> [What to work on] Retype each record below word for word. Leave the pictures out.

------ Provided data ------

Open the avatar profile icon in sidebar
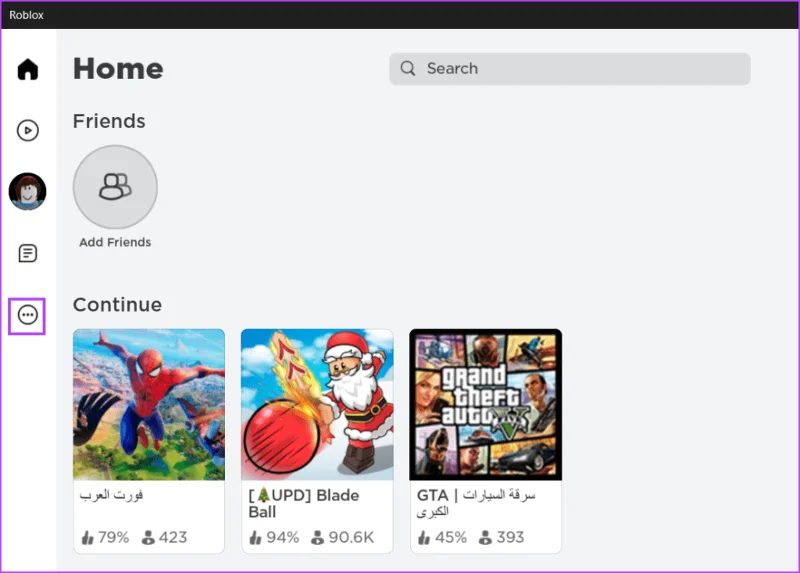This screenshot has width=800, height=573. point(28,191)
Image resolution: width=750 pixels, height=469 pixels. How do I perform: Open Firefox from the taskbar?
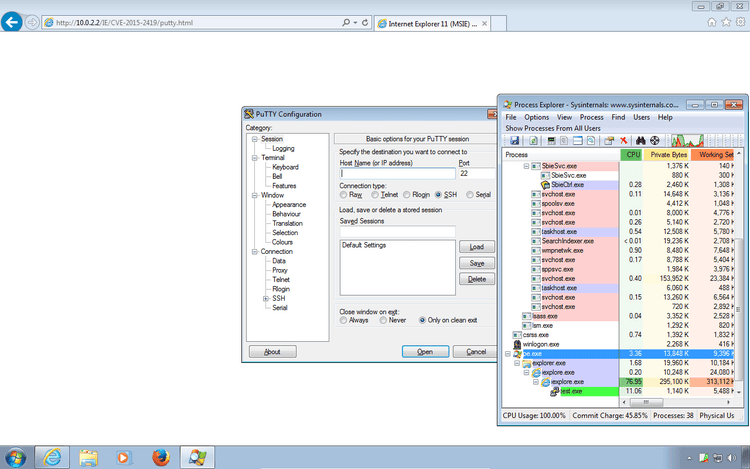[x=160, y=456]
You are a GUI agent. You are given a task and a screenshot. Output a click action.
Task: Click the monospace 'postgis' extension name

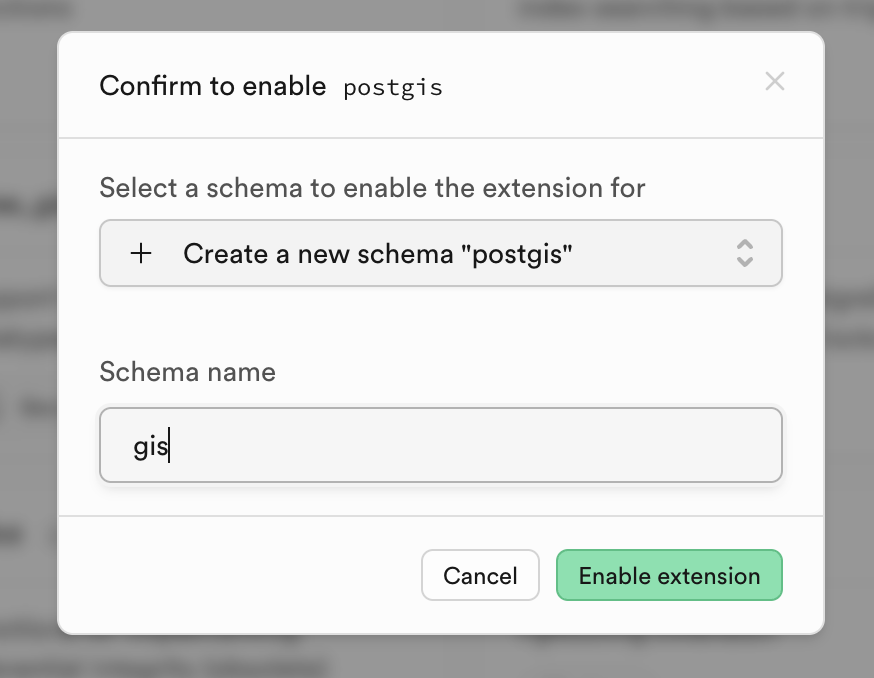click(x=392, y=88)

------

> [Solution]
Open the avatar profile icon in sidebar
This screenshot has width=800, height=573. point(28,191)
Image resolution: width=750 pixels, height=469 pixels. How do I perform: Open Firefox from the taskbar?
[x=160, y=456]
You are a GUI agent. You are given a task and a screenshot. Output a click action.
Task: Click the monospace 'postgis' extension name

click(x=392, y=88)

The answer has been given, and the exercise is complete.